I tend to leave out fat cups and therefore have a lot of embarrassing stories that I could tell.
The other day I talked to a few women of the same age about baby names; One told then she should have been called Charlotte when her mother decided to change.I find the name Charlotte really beautiful but to comfort her, I said she should be happy, after all, every second child is called that by now, which soon becomes the universal name! When I asked the other woman what her little daughter’s name is… yes, you guessed it, Charlotte is called the little one. I quickly fubbed something of popular names and then quickly changed the theme.
Another time, and this is now a thousand times more embarrassing to me, I invited my then new boss and her husband to dinner with me.Nervous as I was, part of the menu was quite burnt to me and I was forced to serve up to my important guests. My very polite boss insisted it wasn’t that bad, she said.
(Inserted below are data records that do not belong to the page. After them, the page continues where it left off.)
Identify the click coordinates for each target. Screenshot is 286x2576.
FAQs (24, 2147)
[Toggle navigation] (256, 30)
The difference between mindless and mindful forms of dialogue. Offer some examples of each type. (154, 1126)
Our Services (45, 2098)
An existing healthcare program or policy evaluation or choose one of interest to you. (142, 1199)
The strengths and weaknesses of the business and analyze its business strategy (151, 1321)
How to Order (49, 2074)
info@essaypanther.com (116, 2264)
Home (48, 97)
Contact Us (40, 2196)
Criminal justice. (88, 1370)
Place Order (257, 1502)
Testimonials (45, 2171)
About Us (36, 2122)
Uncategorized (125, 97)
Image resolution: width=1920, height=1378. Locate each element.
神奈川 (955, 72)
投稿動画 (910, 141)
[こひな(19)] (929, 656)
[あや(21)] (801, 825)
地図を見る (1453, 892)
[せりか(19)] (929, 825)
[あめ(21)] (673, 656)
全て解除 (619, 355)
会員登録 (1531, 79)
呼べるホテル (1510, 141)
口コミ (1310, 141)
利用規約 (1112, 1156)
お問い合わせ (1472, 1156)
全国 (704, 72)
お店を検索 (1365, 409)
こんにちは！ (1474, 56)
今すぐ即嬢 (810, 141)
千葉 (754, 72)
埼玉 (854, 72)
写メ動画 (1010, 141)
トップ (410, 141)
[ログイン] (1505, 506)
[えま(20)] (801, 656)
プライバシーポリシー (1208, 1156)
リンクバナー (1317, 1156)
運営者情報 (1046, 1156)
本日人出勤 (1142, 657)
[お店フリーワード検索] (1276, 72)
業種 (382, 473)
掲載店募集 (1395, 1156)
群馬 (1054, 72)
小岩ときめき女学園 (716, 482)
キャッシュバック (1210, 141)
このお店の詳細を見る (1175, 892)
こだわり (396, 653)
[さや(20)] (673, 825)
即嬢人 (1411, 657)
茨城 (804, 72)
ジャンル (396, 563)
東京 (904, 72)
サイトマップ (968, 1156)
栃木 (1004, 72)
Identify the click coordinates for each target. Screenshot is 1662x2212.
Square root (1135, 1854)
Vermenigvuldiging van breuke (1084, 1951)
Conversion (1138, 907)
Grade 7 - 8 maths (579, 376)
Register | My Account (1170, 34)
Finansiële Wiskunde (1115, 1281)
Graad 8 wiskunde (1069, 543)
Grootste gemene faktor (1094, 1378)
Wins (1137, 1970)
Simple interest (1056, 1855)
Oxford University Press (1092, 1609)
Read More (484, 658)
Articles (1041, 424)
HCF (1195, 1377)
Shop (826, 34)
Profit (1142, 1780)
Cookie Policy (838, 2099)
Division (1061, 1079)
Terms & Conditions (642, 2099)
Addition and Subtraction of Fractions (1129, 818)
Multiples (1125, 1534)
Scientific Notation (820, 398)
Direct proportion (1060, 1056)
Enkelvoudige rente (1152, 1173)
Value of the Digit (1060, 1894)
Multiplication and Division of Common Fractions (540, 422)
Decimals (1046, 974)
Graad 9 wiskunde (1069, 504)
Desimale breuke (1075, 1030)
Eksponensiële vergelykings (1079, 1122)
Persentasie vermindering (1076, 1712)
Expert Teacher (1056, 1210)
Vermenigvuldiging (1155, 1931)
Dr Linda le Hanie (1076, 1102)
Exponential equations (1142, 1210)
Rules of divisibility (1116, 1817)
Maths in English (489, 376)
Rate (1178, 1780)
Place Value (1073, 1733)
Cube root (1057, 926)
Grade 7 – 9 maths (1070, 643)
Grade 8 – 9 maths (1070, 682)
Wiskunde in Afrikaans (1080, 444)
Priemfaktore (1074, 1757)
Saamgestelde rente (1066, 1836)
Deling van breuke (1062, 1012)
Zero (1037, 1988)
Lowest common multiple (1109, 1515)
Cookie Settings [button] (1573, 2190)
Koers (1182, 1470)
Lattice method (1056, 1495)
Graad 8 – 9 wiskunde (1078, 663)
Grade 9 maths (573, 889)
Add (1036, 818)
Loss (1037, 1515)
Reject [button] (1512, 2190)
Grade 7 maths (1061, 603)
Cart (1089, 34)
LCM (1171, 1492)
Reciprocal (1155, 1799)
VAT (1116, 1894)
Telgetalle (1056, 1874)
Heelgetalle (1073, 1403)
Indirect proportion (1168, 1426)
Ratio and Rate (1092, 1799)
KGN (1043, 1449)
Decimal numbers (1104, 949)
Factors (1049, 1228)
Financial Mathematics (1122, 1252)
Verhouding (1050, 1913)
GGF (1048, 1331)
But it wasn’t done embarrassingly enough, with Klass there’s still a lot of on top.We ate in the kitchen at the table, my hangover came in, sat down in the adjoining housekeeping room on his throne and, well, held a meeting there. Not enough that he did that at all (sometimes I think he has no feeling of shame at all), no, that had to be loud and of course stank up to the sky up to us in the kitchen. I would have preferred to have chased my guests out of the kitchen and ripped open all the windows, but somehow I didn’t want to address them either. Man, that was embarrassing. So we sat at the table with bad food, with the smell of the last time in our noses and no one could think of a topic of conversation. At one point I apologized for my unplanned four-legged friend and reminded everyone at the table to leave room for dessert again. We drank the coffee on the balcony and the evening sounded very nice. I was incredibly happy to have such a lovely and indulgent boss. But somehow they haven’t had time for more visits.
The next one is a much shorter story.My girlfriends and I were at some point at the public viewing. After the game, the streets were full of good-humoured, drunken people and a group of young men shouted at us something cheeky but funny. I roared my equally cheeky answer, running strackewegs with my head against a lantern. As really doof as in a cheap comedy. Hundreds of people laughed at me, the boys were groaning and my girls were laughing tears. I took it with humour myself, but was happy when we moved on. Of course, history hasnot let my clique forget me for years.
But then I really turn off the light, kids.I had to talk to a consultant about a very difficult subject, at my home everything was just going horribly and I was totally depressed. I told her everything, she listened sensitively, at the end I said, “… this is all just good buzz to the evil game.” No, I didn’t get too wrong, I really said that by mistake. Despite the serious subject, the otherwise professional lady couldn’t help but laugh terribly, uncontrollably, all over her body. We broke off the session and when I left, the poor woman still hadn’t gotten in. Oh man.